Other than the manufacturing sector, do you predict that other fields will begin to incorporate collaborative working with robotics?

Apart from the manufacturing sector, which mainly deals with "industrial" human-robot collaboration (HRC), the field of social and service HRC deals with applications of robots operating within social situations.

The examples of such research are numerous, ranging from chatbots to elderly and childcare to receptionists and restaurant service staff, to name a few. The challenges associated with such applications deal with inculcating trust or creating engaging communication systems.

While the general methods and techniques of artificial intelligence, data-driven machine learning and established control strategies are utilized in both fields, application-specific heuristics must be instilled into systems to make them ready to be deployed in the real world.  

Did you face any major challenges in this research? 

A common challenge in machine learning applications is the existence of and access to the relevant datasets. I, too, have faced similar challenges in carrying out my research. If datasets are available, it is challenging to gauge their quality regarding inherent biases and whether their quantity is sufficient to represent the problem at hand. This is especially true for human-robot collaboration research, where biases in datasets have real-world consequences, and researchers must carry out due diligence in selecting or creating their research data.

Significant efforts are dedicated to more varied data generation and designing model architectures that can better use existing datasets.

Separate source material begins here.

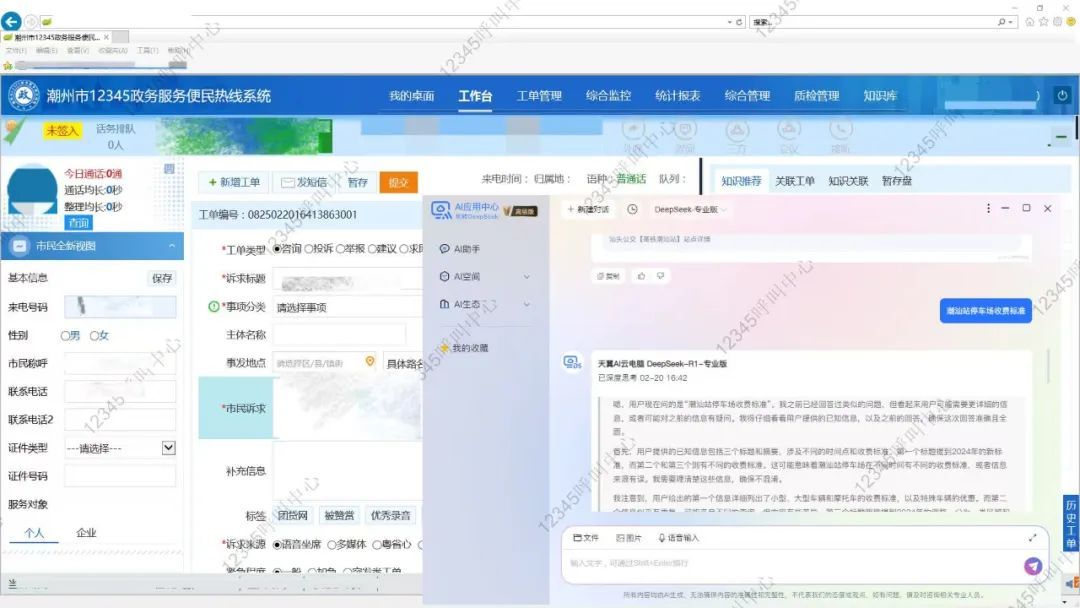Click the 新增工单 button

[232, 182]
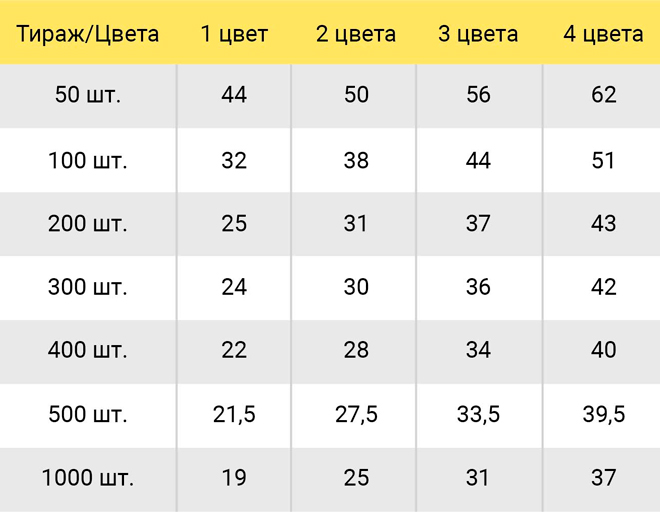The height and width of the screenshot is (512, 660).
Task: Select the 4 цвета column header
Action: (x=603, y=34)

In my work, I am tackling this problem by first formulating the framework on existing data, then creating dedicated datasets and fine-tuning my machine learning-based models by myself and for future researchers.

What was the most exciting moment during your involvement with this project?

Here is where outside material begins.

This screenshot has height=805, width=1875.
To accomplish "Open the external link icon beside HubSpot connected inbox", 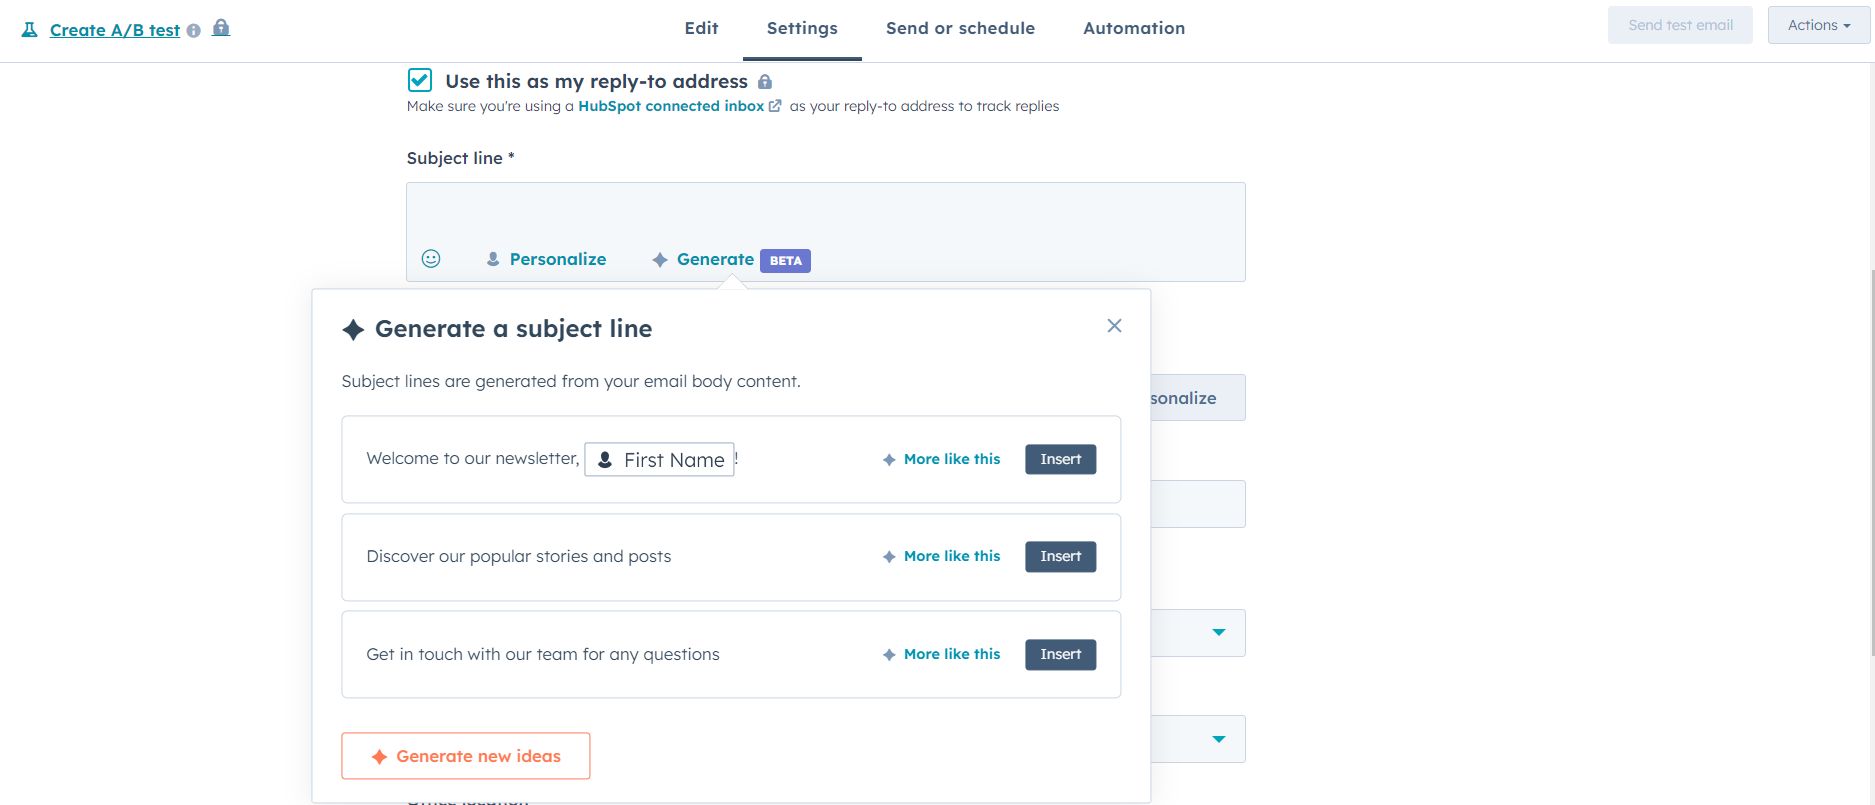I will click(x=775, y=105).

As with any other research, after months of effort, when an experiment is successful, it is a moment of joy like no other.

For me, as a researcher trained in Engineering Physics and having migrated to the field of machine learning, the first time my framework worked was quite exciting. While that was short-lived, the cases where it did not work were markedly more exciting because they opened up avenues for investigation and potentially more exciting research questions.

This survey pointed me toward multimodal communication between humans and robots. My subsequent experiments have led me to understand better what 'natural' communication looks like for this exciting collaboration between man and machine.

Where can our readers go to stay up to date with this field?

We will continue disseminating our results in major robotics journals and conferences as this research will remain active. 

Stay up to date with Advanced Control & Intelligent Systems Laboratory

About Debasmita Mukherjee

Debasmita is a Ph.D. candidate at the School of Engineering, The University of British Columbia, Canada and works at the Advanced Control and Intelligent Systems lab at the University of Victoria. She is carrying out her research under the supervision of Dr. Homayoun Najjaran who is the principal investigator of this laboratory. Inspired by the dynamics of human teams and the possibility of highly adaptive and flexible robots with applications in Industry 4.0 and smart manufacturing, her research aims to develop and validate a framework for human-robot collaboration to execute manufacturing tasks.

Debasmita's research is funded by the UBC Vice-President Research + Innovation (Research Expansion) project for the incorporation of human-robot collaborative strategies for the labour-intensive manufacturing sectors in partnership with UBC Composites Research Network (CRN) and UBC Data Science Institute (DSI). She has held a research assistantship at UBC Okanagan and as a visiting student at UVic since September 2019.
 

Disclaimer: The views expressed here are those of the interviewee and do not necessarily represent the views of AZoM.com Limited (T/A) AZoNetwork, the owner and operator of this website. This disclaimer forms part of the Terms and Conditions of use of this website.

Megan Craig

Written by

Megan Craig

Megan graduated from The University of Manchester with a B.Sc. in Genetics, and decided to pursue an M.Sc. in Science and Health Communication due to her passion for learning about and sharing scientific innovations. During her time at AZoNetwork, Megan has interviewed key Thought Leaders across several scientific, medical and engineering sectors and attended prominent exhibitions worldwide.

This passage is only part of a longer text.